**Your instructions**
Edit the records that follow, replacing every occurrence of "Instruction" with "Command" and leaving everything else unchanged.

**Data section**
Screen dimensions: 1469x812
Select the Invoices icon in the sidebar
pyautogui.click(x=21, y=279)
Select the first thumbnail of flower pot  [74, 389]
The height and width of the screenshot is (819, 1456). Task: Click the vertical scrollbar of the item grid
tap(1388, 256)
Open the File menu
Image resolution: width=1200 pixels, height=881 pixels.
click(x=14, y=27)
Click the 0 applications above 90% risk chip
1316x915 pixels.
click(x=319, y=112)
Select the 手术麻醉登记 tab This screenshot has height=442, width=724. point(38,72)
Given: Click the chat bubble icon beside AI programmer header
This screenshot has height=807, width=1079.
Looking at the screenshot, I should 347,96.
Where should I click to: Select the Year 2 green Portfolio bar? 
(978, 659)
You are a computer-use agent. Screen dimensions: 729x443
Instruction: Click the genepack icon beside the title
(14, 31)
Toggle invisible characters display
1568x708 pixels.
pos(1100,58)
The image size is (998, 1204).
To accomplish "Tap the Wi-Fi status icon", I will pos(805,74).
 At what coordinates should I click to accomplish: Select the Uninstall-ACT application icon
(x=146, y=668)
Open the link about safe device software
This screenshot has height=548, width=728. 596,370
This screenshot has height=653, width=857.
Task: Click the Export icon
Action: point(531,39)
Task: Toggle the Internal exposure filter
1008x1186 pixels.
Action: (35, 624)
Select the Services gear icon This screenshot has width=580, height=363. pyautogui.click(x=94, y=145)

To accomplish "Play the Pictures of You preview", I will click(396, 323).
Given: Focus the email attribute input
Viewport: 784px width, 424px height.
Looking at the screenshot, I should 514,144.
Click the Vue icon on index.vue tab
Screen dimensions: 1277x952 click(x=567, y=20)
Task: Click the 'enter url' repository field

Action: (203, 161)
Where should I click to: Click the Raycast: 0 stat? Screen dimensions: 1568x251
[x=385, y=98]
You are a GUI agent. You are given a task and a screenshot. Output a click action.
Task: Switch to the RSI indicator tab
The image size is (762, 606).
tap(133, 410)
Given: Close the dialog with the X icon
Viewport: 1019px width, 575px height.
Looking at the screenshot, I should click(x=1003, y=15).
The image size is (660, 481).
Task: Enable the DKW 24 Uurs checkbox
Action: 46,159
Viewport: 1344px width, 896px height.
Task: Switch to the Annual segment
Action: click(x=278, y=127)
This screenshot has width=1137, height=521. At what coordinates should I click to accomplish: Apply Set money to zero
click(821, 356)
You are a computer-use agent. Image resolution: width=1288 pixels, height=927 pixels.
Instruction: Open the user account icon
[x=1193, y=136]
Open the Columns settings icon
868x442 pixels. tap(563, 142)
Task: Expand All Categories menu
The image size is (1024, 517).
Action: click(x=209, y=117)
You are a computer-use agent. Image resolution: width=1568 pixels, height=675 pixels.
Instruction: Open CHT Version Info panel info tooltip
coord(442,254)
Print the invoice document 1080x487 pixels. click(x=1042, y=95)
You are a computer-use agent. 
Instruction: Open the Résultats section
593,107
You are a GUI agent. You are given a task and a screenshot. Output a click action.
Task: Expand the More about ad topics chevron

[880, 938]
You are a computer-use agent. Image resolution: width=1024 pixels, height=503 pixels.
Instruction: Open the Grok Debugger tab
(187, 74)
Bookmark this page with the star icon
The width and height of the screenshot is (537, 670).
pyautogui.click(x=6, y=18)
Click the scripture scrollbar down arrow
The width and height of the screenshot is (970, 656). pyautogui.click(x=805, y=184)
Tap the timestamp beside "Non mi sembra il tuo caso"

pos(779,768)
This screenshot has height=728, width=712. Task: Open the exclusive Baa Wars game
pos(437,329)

**Answer to this problem**
Screen dimensions: 1469x812
Select the Invoices icon in the sidebar
pyautogui.click(x=21, y=279)
Select the first thumbnail of flower pot  [74, 389]
The height and width of the screenshot is (819, 1456). Task: Click the vertical scrollbar of the item grid
tap(1388, 256)
Open the File menu
Image resolution: width=1200 pixels, height=881 pixels.
click(x=14, y=27)
Click the 0 applications above 90% risk chip
1316x915 pixels.
click(x=319, y=112)
Select the 手术麻醉登记 tab This screenshot has height=442, width=724. point(38,72)
Given: Click the chat bubble icon beside AI programmer header
This screenshot has height=807, width=1079.
Looking at the screenshot, I should 347,96.
Where should I click to: Select the Year 2 green Portfolio bar? 
(978, 659)
You are a computer-use agent. Screen dimensions: 729x443
Command: Click the genepack icon beside the title
(14, 31)
Toggle invisible characters display
1568x708 pixels.
pos(1100,58)
The image size is (998, 1204).
To accomplish "Tap the Wi-Fi status icon", I will pos(805,74).
 At what coordinates should I click to accomplish: Select the Uninstall-ACT application icon
(x=146, y=668)
Open the link about safe device software
This screenshot has height=548, width=728. 596,370
This screenshot has height=653, width=857.
Task: Click the Export icon
Action: point(531,39)
Task: Toggle the Internal exposure filter
1008x1186 pixels.
Action: (35, 624)
Select the Services gear icon This screenshot has width=580, height=363. pyautogui.click(x=94, y=145)

To accomplish "Play the Pictures of You preview", I will click(396, 323).
Given: Focus the email attribute input
Viewport: 784px width, 424px height.
Looking at the screenshot, I should 514,144.
Click the Vue icon on index.vue tab
Screen dimensions: 1277x952 click(x=567, y=20)
Task: Click the 'enter url' repository field

Action: (203, 161)
Where should I click to: Click the Raycast: 0 stat? Screen dimensions: 1568x251
[x=385, y=98]
You are a GUI agent. You are given a task and a screenshot. Output a click action.
Task: Switch to the RSI indicator tab
The image size is (762, 606).
tap(133, 410)
Given: Close the dialog with the X icon
Viewport: 1019px width, 575px height.
Looking at the screenshot, I should click(x=1003, y=15).
The image size is (660, 481).
Task: Enable the DKW 24 Uurs checkbox
Action: 46,159
Viewport: 1344px width, 896px height.
Task: Switch to the Annual segment
Action: click(x=278, y=127)
This screenshot has width=1137, height=521. At what coordinates should I click to accomplish: Apply Set money to zero
click(821, 356)
You are a computer-use agent. Image resolution: width=1288 pixels, height=927 pixels.
Command: Open the user account icon
[x=1193, y=136]
Open the Columns settings icon
868x442 pixels. tap(563, 142)
Task: Expand All Categories menu
The image size is (1024, 517).
Action: click(x=209, y=117)
You are a computer-use agent. Image resolution: width=1568 pixels, height=675 pixels.
Command: Open CHT Version Info panel info tooltip
coord(442,254)
Print the invoice document 1080x487 pixels. click(x=1042, y=95)
You are a computer-use agent. 
Command: Open the Résultats section
593,107
You are a GUI agent. You are given a task and a screenshot. Output a click action.
Task: Expand the More about ad topics chevron

[880, 938]
You are a computer-use agent. Image resolution: width=1024 pixels, height=503 pixels.
Command: Open the Grok Debugger tab
(187, 74)
Bookmark this page with the star icon
The width and height of the screenshot is (537, 670).
pyautogui.click(x=6, y=18)
Click the scripture scrollbar down arrow
The width and height of the screenshot is (970, 656). pyautogui.click(x=805, y=184)
Tap the timestamp beside "Non mi sembra il tuo caso"

pos(779,768)
This screenshot has height=728, width=712. Task: Open the exclusive Baa Wars game
pos(437,329)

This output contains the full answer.